2.—(1) The 2015 Regulations are amended as follows.
(2) In regulation 1(3)—
(a)in sub-paragraph (a), after “these Regulations come into force;” omit “and”;
(b)in sub-paragraph (ix), after “planning permission)” insert “; and”;
(c)after sub-paragraph (b) insert—
“(c)to requests for the provision of pre-application services by a local planning authority.”
(3) In regulation 2 at the appropriate places insert—
““the 2016 Regulations” (“Rheoliadau 2016”) means the Town and Country Planning (Pre-Application Services) (Wales) Regulations 2016;” and
““waste development” (“datblygiad gwastraff”) has the same meaning as in article 2(1) of the Development Management Procedure Order.”
(4) After regulation 2 insert—
2A.—(1) Where a request for pre-application services is made to a local planning authority under the 2016 Regulations, a fee must be paid to that authority.

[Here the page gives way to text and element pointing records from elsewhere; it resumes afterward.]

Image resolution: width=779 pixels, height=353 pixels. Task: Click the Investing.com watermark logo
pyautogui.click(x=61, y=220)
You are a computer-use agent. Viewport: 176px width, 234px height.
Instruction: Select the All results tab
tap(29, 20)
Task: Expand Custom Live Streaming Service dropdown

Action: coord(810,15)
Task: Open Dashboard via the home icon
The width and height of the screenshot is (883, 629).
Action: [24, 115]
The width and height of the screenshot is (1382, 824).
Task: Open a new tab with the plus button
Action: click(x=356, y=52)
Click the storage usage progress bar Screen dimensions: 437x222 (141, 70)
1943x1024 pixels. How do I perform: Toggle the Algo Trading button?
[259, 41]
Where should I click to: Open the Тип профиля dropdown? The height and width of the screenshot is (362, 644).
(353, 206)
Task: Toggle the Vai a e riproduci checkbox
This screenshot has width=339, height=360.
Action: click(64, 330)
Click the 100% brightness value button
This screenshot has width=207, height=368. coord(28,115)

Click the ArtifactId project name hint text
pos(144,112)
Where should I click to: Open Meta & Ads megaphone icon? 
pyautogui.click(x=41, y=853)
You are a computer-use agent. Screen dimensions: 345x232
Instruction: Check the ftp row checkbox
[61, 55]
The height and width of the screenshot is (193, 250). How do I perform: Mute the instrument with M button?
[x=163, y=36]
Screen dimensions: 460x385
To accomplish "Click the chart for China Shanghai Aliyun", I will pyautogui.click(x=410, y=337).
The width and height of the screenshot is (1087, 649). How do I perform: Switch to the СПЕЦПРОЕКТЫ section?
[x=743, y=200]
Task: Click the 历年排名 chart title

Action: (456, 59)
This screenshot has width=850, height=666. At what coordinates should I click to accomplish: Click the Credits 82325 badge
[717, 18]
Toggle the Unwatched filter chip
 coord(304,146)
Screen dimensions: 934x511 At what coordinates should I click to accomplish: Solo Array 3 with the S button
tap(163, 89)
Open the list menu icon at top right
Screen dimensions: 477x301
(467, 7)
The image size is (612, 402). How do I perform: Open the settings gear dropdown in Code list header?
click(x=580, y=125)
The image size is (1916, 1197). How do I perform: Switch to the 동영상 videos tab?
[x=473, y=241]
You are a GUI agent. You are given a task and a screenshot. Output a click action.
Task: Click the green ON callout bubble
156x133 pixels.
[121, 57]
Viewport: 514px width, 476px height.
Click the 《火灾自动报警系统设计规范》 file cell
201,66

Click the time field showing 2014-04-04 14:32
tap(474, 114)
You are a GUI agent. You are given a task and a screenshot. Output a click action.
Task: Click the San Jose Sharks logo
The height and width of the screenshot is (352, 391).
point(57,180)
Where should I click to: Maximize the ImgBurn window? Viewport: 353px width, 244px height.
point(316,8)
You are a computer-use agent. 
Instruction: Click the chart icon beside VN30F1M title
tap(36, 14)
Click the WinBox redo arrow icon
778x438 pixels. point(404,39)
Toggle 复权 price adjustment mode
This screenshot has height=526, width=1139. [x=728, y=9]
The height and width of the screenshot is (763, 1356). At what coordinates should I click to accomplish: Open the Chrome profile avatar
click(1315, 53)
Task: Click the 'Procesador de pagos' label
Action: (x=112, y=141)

(2) The fee payable in respect of a request for pre-application services is calculated in accordance with Schedule 4.
(3) The fee must be paid to the local planning authority with whom the request is lodged and must accompany the request.
(4) Any fee paid pursuant to this regulation must be refunded if the request is rejected as invalid.”
(5) After Schedule 3 insert Schedule 4 contained in the Schedule to these Regulations.
3.—(1) The 2015 Regulations are further amended as follows.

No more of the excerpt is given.